Si parla ovviamente della chiusura del Pronto Soccorso di Cuorgnè e della sua mancata riapertura. A preoccupare, in questi ultimi giorni, è il trasferimento del residuo personale del Pronto Soccorso dell’ospedale alle sedi di Ivrea e di Ciriè e la rimozione dei cartelli indicatori del Pronto. Segnali, indizi, che nonostante le rassicurazioni (tiepide, ndr) che arrivano dalla direzione dell’azienda sanitaria, non fanno ben sperare per il futuro.
“In considerazione ed a causa della ormai decennale inerzia dimostrata dall’amministrazione di appartenenza in merito alle problematiche del Pronto Soccorso - scrivono Armanni e Cavalot - nonostante si tratti dell’autorità preposta a tutelare a livello locale l’incolumità e la salute dei cittadini, […] senza alcuno spirito prevaricatore, con la sola volontà di collaborare, appartenendo ad un’Asl che distribuisce i propri servizi su un rilevante numero di enti locali, per un territorio ed un bacino di utenza assai vasto, chiedono alle autorità in indirizzo di essere coinvolti direttamente, a fini conoscitivi e divulgativi, nella fase decisione del merito in ordine alla chiusura ed eventuale prossima riapertura del Ps di Cuorgnè”.
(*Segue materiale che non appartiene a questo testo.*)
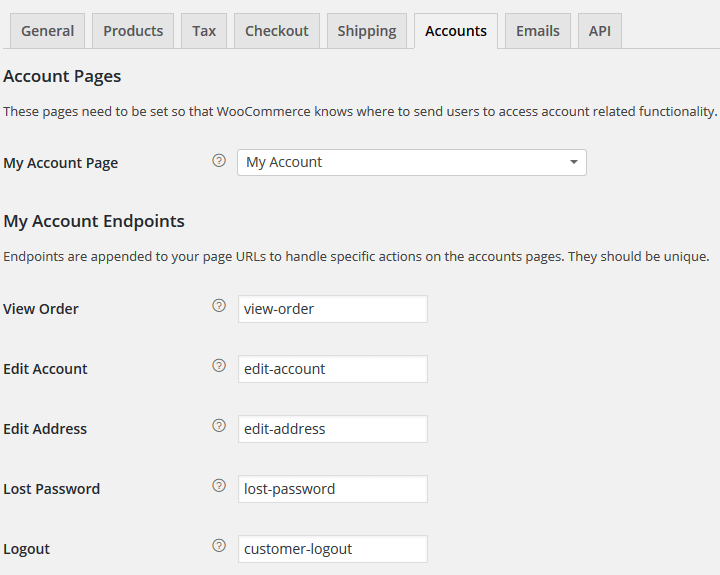
Task: Switch to the General tab
Action: 47,31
Il Pronto Soccorso era già stato trasformato in ospedale Covid, “il che non avrebbe - concludono Armanni e Cavalot - conseguenzialmente dovuto prevedere la chiusura del Ps, bensì la sola ristrutturazione, con individuazione di distinte aree di permanenza per i pazienti sospetti Covid o potenzialmente contagiosi, in attesa di diagnosi”.
“L'esigenza di un più ampio coinvolgimento delle forze politiche locali e territoriali nasce, a nostro avviso, dalla decennale passività dell'amministrazione comunale in ordine al problema del progressivo smantellamento del presidio ospedaliero cittadino e dei servizi connessi, quali il pronto soccorso, che ha da ultimo raggiunto livelli di drammaticità ineguagliati - aggiunge ancora Armanni -, facendo temere per il prosieguo, in mancanza di interventi maggiormente incisivi, che neanche l'attuale amministrazione sembra in grado di assicurare, la definitiva perdita di un presidio sanitario essenziale sia a livello comunale che territoriale”.